Extracted data entries
___

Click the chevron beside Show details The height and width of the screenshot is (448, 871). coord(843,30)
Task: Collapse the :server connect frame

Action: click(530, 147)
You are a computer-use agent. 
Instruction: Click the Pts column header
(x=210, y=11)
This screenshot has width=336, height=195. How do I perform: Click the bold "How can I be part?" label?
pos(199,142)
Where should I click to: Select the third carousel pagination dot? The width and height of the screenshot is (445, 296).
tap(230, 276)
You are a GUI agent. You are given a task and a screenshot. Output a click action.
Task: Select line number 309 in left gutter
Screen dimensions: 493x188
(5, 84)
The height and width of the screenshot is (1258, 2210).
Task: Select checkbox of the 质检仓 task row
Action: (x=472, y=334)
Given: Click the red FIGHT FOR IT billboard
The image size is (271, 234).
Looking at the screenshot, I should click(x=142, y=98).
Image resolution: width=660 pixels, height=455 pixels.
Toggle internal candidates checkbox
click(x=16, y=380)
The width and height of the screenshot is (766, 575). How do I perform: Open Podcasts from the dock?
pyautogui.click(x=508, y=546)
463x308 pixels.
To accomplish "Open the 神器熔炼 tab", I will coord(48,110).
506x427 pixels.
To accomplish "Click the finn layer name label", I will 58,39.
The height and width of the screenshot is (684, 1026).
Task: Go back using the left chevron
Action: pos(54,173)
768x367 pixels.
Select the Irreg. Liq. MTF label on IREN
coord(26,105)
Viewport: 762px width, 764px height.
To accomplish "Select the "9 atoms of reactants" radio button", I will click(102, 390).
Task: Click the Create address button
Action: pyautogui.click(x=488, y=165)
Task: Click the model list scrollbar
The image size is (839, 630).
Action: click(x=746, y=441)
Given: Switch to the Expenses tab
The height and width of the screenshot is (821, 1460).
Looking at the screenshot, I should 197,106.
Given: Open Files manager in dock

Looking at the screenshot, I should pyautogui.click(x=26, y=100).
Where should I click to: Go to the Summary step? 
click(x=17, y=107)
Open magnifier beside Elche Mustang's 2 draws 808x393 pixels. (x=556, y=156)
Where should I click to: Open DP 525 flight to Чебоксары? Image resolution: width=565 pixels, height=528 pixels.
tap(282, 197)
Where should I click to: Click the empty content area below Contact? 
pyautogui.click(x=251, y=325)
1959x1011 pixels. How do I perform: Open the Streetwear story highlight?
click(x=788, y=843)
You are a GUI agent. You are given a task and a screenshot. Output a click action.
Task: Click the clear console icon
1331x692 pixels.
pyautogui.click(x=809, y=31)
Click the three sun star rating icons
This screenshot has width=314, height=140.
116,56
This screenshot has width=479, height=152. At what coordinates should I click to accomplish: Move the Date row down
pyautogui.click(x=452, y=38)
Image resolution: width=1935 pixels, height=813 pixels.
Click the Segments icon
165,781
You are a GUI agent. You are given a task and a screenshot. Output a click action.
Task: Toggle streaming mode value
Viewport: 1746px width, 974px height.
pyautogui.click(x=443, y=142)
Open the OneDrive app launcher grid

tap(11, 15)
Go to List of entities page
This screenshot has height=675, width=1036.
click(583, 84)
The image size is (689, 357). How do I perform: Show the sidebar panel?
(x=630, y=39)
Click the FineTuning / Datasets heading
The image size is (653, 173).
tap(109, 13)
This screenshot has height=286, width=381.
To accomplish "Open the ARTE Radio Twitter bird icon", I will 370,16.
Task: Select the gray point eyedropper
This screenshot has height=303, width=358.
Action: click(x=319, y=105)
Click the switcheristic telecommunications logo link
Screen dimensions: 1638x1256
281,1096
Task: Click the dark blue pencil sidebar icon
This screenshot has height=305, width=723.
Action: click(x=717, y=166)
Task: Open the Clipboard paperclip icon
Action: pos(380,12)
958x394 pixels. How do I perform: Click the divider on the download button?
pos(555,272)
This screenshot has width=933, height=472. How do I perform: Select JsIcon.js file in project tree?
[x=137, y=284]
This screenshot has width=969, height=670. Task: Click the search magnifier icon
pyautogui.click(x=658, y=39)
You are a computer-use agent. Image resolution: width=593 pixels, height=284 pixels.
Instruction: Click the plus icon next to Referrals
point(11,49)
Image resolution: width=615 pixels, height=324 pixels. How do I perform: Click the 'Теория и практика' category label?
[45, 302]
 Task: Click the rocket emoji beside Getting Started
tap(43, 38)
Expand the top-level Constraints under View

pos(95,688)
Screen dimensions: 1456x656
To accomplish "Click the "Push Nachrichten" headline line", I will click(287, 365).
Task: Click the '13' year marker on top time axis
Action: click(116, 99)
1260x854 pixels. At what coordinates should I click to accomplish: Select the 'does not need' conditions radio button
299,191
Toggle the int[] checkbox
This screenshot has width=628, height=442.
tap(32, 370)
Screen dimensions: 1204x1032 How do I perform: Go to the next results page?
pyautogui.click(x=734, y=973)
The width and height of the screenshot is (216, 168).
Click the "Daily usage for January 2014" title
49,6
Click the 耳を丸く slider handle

___

**What the exercise asks**
Convert the stretch of the listing from its first line through the line containing "pos(199,142)" into a JSON list of strings with one string per line, leaving out blank lines.

**Written solution**
[
  "Click the chevron beside Show details The height and width of the screenshot is (448, 871). coord(843,30)",
  "Task: Collapse the :server connect frame",
  "Action: click(530, 147)",
  "You are a computer-use agent. ",
  "Instruction: Click the Pts column header",
  "(x=210, y=11)",
  "This screenshot has width=336, height=195. How do I perform: Click the bold \"How can I be part?\" label?",
  "pos(199,142)"
]